Un vote positif
n’est nullement garanti lors du second référendum sur le traité de Lisbonne qui
aura
lieu le 2 octobre prochain. À un mois de cette consultation qui tranchera
définitivement le sort du traité de Lisbonne signé en décembre 2007, un sondage
TNS publié jeudi par le Irish Times montre que le « oui » est en
perte de vitesse : il perd 8 points, à 46 % au profit des indécis
(25 %, + 7 points) et du « non » (29 %, + 1 point). Cette
évolution est inquiétante, la campagne en faveur du « non » n’ayant,
contrairement à celle qui a mené au « non » du 13 juin 2008 (à
53,4 %), aucun héraut. Surtout, à trois semaines du scrutin, le
« oui » était encore largement majoritaire, le non n’étant passé en
tête qu’à 15 jours du scrutin…

Pourtant, les
Irlandais ont obtenu des garanties sur les sujets qui les inquiétaient :
la réforme de la Commission est abandonnée (réduction du nombre de
commissaires), l’harmonisation fiscale et sociale est définitivement écartée et
l’Union réaffirme son respect de la neutralité irlandaise ainsi que son absence
de compétence dans le domaine de l’avortement et du mariage gay (tous deux
interdits en Irlande). Mais il semble que les Irlandais soient tentés de se
servir de ce référendum pour manifester leur défiance à l’égard de leur
gouvernement tenu pour responsable de l’ampleur de la crise qui ravage l’île.
Cette prise en
otage de l’Union, pour des motifs de politique intérieure, par un pays qui pèse
moins de 1 % de la population européenne, est désormais ressentie comme
illégitime par les partenaires de Dublin. Les 26 pays qui ont ratifié le traité
de Lisbonne (même si l’Allemagne, la Tchéquie et la Pologne n’ont pas
totalement achevé le processus) peuvent-ils ainsi être stoppés dans leur
volonté de réformer les institutions de l’Union ? D’autant que le problème
risque de se reposer sans cesse : à bientôt trente États membres,
l’incident de ratification ne devient pas seulement possible, mais probable.

Des précédents
historiques existent : Rhodes Island n’a ratifié la première Constitution
américaine que trois ans après les douze autres colonies. La Bavière, elle, n’a
toujours pas ratifié la Loi fondamentale allemande de 1949 qui s’applique
malgré tout à son territoire…
Juridiquement,
l’affaire est certes un rien complexe : il faudrait adopter à 26 ou moins
un traité créant une nouvelle Union européenne dont le fonctionnement pourrait
être ratifié à la majorité (renforcée ou non) des États. Cela fournirait ainsi
l’occasion de poser la question de confiance à l’ensemble des États membres…

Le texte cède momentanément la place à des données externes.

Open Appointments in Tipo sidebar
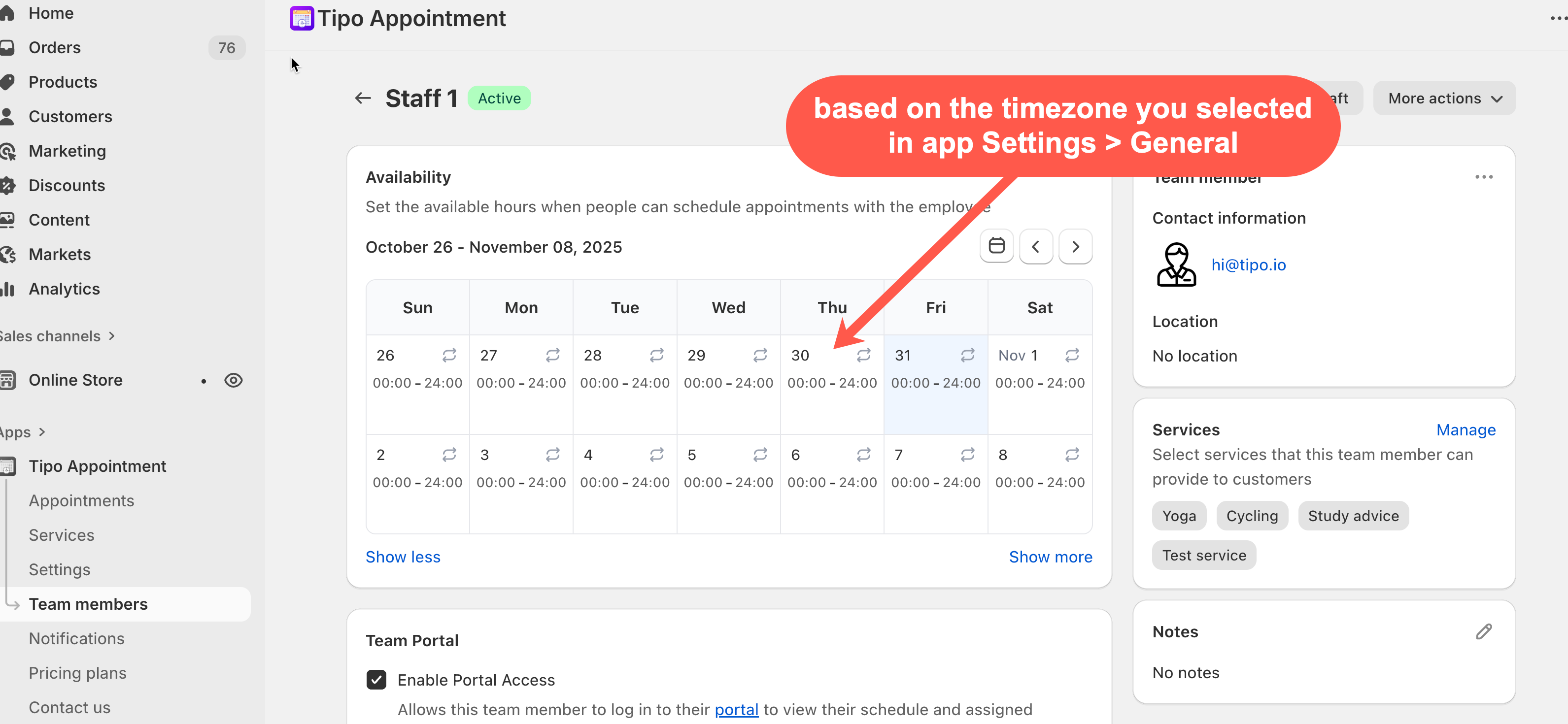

Une autre possibilité serait que l’Irlande suspende temporairement sa
participation à l’Union. Histoire de montrer aux Irlandais ce que pèse
réellement son économie et sa monnaie dans le monde d’aujourd’hui.
Mais on peut craindre que
la volonté politique d’engager une telle épreuve de force ne fasse
défaut : lorsque le Danemark avait voté non en juin 1992, l’Allemagne et
la France étaient alors déterminées à lui passer sur le corps, d’où le second
vote positif de juin 93. Aujourd’hui, ni Nicolas Sarkozy, ni Angela Merkel ne sont des dirigeants de cette trempe.